> **Written task**
Present the rows as a numbered list without blank lines, beginning at the first line and stopping after the line that contains "click(x=375, y=137)".
--------------------------------------------------
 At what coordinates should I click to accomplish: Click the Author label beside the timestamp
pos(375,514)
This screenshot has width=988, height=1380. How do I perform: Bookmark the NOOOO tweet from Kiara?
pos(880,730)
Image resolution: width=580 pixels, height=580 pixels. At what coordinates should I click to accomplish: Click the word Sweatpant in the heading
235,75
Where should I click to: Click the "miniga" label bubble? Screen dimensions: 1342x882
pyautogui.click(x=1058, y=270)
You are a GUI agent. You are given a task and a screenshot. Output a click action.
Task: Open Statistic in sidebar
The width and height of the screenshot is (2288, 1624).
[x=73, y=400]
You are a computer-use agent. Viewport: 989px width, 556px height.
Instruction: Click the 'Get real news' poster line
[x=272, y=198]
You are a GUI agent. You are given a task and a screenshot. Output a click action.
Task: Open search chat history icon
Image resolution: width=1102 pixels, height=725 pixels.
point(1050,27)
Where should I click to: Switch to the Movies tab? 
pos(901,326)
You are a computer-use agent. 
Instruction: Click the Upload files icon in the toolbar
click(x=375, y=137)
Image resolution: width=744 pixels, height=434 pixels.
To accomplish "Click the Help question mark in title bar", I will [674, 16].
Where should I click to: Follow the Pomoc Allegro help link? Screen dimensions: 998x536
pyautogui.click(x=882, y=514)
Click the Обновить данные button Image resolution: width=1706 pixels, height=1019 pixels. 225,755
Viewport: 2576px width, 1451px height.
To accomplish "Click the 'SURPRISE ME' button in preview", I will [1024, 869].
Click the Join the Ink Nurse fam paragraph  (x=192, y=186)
--------------------------------------------------
> **Result of the task**
1.  At what coordinates should I click to accomplish: Click the Author label beside the timestamp
2. pos(375,514)
3. This screenshot has width=988, height=1380. How do I perform: Bookmark the NOOOO tweet from Kiara?
4. pos(880,730)
5. Image resolution: width=580 pixels, height=580 pixels. At what coordinates should I click to accomplish: Click the word Sweatpant in the heading
6. 235,75
7. Where should I click to: Click the "miniga" label bubble? Screen dimensions: 1342x882
8. pyautogui.click(x=1058, y=270)
9. You are a GUI agent. You are given a task and a screenshot. Output a click action.
10. Task: Open Statistic in sidebar
11. The width and height of the screenshot is (2288, 1624).
12. [x=73, y=400]
13. You are a computer-use agent. Viewport: 989px width, 556px height.
14. Instruction: Click the 'Get real news' poster line
15. [x=272, y=198]
16. You are a GUI agent. You are given a task and a screenshot. Output a click action.
17. Task: Open search chat history icon
18. Image resolution: width=1102 pixels, height=725 pixels.
19. point(1050,27)
20. Where should I click to: Switch to the Movies tab? 
21. pos(901,326)
22. You are a computer-use agent. 
23. Instruction: Click the Upload files icon in the toolbar
24. click(x=375, y=137)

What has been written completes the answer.